Изменить размер шрифта - +
Иначе, как объяснить, что он так ярко помнит столь малозначительное в его жизни явление, как доставка на мельницу того большого двигателя? Да уж, «так ярко»… Даже этого нельзя утверждать, ибо когда он пытался выразить словами ту сцену, он замечал, что она становится менее четкой, что ее контуры размываются и вся картина теряет плотность, — как будто просовываешь руку во что-то не оказывающее сопротивления. Нет, он не способен, он не может воскресить детали — стоит попытаться это сделать, и сцена исчезает, рассеивается, как сон при пробуждении.
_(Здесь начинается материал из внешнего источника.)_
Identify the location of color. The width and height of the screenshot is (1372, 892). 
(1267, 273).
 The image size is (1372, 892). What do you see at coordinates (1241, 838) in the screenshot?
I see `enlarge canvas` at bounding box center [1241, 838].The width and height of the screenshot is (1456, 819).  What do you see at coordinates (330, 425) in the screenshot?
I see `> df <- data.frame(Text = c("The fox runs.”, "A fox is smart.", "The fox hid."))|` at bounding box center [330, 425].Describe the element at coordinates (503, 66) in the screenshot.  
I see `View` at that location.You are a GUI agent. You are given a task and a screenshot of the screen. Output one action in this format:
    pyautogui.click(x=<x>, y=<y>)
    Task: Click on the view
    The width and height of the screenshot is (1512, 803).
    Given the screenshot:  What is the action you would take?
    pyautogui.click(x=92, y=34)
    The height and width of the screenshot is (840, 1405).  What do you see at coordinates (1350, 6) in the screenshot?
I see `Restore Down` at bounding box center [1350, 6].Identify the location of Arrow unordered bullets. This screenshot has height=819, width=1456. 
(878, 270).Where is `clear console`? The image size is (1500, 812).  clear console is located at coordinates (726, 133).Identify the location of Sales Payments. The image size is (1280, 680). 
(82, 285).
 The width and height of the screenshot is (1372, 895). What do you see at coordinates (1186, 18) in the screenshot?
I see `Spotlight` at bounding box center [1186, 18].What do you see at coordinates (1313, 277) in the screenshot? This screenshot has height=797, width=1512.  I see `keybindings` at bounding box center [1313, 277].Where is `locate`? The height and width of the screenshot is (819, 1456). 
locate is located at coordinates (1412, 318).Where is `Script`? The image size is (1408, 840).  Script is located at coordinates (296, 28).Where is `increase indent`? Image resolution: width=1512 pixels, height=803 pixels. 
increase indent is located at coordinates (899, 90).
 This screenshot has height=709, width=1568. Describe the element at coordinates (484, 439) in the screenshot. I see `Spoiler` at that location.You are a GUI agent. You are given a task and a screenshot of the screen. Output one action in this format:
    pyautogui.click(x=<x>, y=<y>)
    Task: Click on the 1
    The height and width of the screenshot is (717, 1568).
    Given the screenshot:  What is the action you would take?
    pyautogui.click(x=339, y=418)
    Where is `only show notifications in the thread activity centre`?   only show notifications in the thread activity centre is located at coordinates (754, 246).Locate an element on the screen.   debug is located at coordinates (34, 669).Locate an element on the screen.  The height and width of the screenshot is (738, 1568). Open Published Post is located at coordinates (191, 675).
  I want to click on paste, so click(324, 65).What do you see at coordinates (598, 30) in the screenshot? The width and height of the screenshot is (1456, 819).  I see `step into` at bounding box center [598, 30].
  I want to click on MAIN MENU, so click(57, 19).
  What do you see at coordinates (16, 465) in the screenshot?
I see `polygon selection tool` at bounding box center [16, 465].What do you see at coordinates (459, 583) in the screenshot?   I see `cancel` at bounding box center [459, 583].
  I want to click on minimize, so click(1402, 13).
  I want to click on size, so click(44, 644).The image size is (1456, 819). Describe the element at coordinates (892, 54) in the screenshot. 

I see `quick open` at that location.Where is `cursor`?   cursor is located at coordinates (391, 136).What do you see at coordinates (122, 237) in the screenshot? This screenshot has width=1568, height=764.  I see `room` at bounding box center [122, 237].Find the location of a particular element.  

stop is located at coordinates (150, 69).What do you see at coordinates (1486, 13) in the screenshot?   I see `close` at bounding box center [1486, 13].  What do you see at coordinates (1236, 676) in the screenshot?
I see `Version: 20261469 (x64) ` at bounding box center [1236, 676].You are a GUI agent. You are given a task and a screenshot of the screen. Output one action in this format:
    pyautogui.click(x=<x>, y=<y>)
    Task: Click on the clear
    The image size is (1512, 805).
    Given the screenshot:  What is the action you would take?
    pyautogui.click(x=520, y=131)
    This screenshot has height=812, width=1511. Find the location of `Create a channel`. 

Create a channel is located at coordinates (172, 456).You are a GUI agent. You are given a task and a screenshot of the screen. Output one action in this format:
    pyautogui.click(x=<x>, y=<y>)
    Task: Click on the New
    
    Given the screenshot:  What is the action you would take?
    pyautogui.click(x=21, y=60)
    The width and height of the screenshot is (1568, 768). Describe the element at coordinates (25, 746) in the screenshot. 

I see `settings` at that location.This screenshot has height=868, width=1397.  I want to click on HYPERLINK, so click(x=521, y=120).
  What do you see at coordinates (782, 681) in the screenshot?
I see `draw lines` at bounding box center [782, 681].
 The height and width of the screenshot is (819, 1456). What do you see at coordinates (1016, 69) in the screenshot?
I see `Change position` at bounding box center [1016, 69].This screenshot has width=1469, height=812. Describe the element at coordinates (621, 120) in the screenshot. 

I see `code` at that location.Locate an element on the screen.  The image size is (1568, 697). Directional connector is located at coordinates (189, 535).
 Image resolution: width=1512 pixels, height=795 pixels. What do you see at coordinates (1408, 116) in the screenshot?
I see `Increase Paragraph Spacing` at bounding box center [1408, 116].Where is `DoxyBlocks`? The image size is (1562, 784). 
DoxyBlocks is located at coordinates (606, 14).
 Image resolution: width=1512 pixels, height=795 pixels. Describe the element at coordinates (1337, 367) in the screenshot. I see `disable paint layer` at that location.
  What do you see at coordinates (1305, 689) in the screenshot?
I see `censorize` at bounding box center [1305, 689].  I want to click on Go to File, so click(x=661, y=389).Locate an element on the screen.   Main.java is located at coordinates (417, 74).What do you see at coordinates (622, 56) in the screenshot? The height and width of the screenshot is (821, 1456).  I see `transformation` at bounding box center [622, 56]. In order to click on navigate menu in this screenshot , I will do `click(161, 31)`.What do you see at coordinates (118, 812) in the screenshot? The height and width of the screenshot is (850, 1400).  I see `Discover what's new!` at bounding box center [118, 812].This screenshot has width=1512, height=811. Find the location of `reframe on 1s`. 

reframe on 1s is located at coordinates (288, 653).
Вдобавок оказывается, что по своей воле вызвать воспоминания он не может, если не находит ключ, волшебное слово, — они подобны спящим принцессам, погруженным в извечный сон и просыпающимся лишь тогда, когда им прошепчут на ухо заветное слово. Где-то в душе спали минуты радости и страха, но внезапно какой-нибудь песни, какого-нибудь запаха было достаточно, чтобы разрушить колдовство и вызвать призраки с этого кладбища снов. Какую мелодию, какой обрывок мелодии он услышал в тот день одиночества в Люксембургском саду? Песня доносилась откуда-то издалека, из уже утраченного мира, и вдруг он увидел себя в городке Капитан-Ольмос, в летнюю ночь при свете большого фонаря с вольтовой дугой. Кто там был? Он увидел только фигуру Фернандо, отрезающего задние лапки у лягушки, и потом ее нелепые прыжки, когда она пыталась убежать на двух оставшихся лапках по сухой земле. Но видение было нечеткое, без плоти, без веса, — у Фернандо не было его пронзительных глаз и чувственных губ, он был некой бесплотной идеей — идеей ужаса, отвращения. И это чудовище, изувечившее лягушку, возникло из регионов мрака благодаря песне. Как странно, что это садистское видение, песня и лягушка, остались жить вместе, остались навсегда соединенными вне времени в каком-то темном углу его духа. Нет, он не мог вспоминать свое детство логически и по порядку. Реминисценции возникали случайно из туманного и нейтрального фона, причем никакой связи между ними установить не удавалось. В россыпи этих фрагментов, возникавших, как островки в бездушном океане, он не мог определить, что случилось раньше, а что позже, время не имело никакого значения, если не сочеталось с чьей-то жизнью или смертью, с дождем или с дружбой, с горем, с любовью. Так что доставка двигателя на мельницу могла произойти либо до, либо после ужасной операции, ибо между ними простирался серый океан без начала и конца, без причинно-следственной связи фактов, потонувших в вечном забвении.

Внезапно Хуанчо сдался в неравной борьбе с усталостью, с ним случился приступ со стонами и судорогами, — пришлось сделать ему укол снотворного. Старик сразу заметил его отсутствие, и в той темной яме, где он барахтался, он вообразил, будто Хуанчо увезли в Пергамино и там убили из мести. Это от него скрывают. Почему скрывают? А? Почему? — бормотал он, всхлипывая, хотя в глазах не было слез, потому что в его теле уже не было воды, но по шорохам и необычным движениям явствовало, что звуки, издаваемые этим полутрупом, были плачем, — сухим, беззвучным плачем, неким полутрупом плача. Где Хуанчо? А? Где он? В Пергамино, еще раз пробормотал старик, прежде чем наступил кризис, который все приняли за предсмертный, — он тяжело дышал, будто кто-то пытался его задушить, яростно ворочался в постели, из уст его исходили стоны и обрывки, крохи слов. Он сбрасывал одеяло, выл. И вдруг лицо его застыло, и пришлось его подхватить, чтобы он не свалился с кровати. И тут из его уст, как из отверстия глубокого, темного и зловонного колодца, вырвались слова осуждения, обвинения врагов, убивших его сына. Потом он замер, словно рухнул внутрь самого себя.

Все переглянулись. Николас подошел проверить — дышит ли. Но старик и на сей раз преодолел кризис. Да, он был мешком костей и гниющей плоти, но дух его сопротивлялся и сосредоточивался в сердце, в последней его крепости, когда все остальное, отчаявшись, уже низвергалось в смерть.